◆ **RECORDS PROVIDED**:
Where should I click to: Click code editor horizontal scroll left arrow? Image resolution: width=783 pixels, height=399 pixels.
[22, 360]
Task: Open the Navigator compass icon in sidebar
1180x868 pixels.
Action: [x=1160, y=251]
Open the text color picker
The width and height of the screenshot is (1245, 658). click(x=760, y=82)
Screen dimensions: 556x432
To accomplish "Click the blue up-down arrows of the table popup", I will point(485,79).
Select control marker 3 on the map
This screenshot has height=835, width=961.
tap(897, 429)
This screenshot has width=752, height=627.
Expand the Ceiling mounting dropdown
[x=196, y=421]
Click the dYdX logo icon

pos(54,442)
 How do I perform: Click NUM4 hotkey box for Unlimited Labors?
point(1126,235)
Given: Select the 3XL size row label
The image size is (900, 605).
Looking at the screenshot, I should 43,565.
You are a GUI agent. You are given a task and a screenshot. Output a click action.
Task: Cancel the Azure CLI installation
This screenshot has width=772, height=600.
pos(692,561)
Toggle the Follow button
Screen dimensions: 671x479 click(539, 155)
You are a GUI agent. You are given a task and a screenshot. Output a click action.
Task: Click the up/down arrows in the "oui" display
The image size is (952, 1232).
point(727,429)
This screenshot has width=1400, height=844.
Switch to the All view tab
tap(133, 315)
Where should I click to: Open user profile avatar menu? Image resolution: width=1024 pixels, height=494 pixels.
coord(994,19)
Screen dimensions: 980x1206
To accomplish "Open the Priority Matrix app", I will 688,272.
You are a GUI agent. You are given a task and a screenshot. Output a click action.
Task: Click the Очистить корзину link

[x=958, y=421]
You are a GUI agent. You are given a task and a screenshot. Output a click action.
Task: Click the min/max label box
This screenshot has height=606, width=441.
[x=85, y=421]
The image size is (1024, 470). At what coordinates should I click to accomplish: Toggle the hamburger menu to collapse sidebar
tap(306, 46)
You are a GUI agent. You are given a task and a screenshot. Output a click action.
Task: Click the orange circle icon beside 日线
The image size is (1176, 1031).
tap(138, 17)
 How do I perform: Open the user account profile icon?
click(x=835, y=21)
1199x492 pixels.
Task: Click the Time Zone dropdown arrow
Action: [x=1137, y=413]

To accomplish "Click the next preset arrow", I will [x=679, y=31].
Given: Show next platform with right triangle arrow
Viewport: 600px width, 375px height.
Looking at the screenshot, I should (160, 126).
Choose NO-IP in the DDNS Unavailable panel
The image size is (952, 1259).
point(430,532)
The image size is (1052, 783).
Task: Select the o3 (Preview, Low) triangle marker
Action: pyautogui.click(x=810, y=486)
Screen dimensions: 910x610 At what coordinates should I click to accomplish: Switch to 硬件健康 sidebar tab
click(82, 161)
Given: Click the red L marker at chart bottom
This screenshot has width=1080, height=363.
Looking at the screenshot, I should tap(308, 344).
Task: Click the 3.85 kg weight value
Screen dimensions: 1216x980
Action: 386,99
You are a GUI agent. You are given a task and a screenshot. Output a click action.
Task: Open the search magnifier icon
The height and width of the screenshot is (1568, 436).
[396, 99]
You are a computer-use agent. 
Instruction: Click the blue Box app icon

◆ **ASSIGNMENT**:
From the line containing "The height and" to the final line of the entries, print every line exactly and nothing else.

◆ **RESULT OF THE TASK**:
The height and width of the screenshot is (1568, 436).
[396, 99]
You are a computer-use agent. 
Instruction: Click the blue Box app icon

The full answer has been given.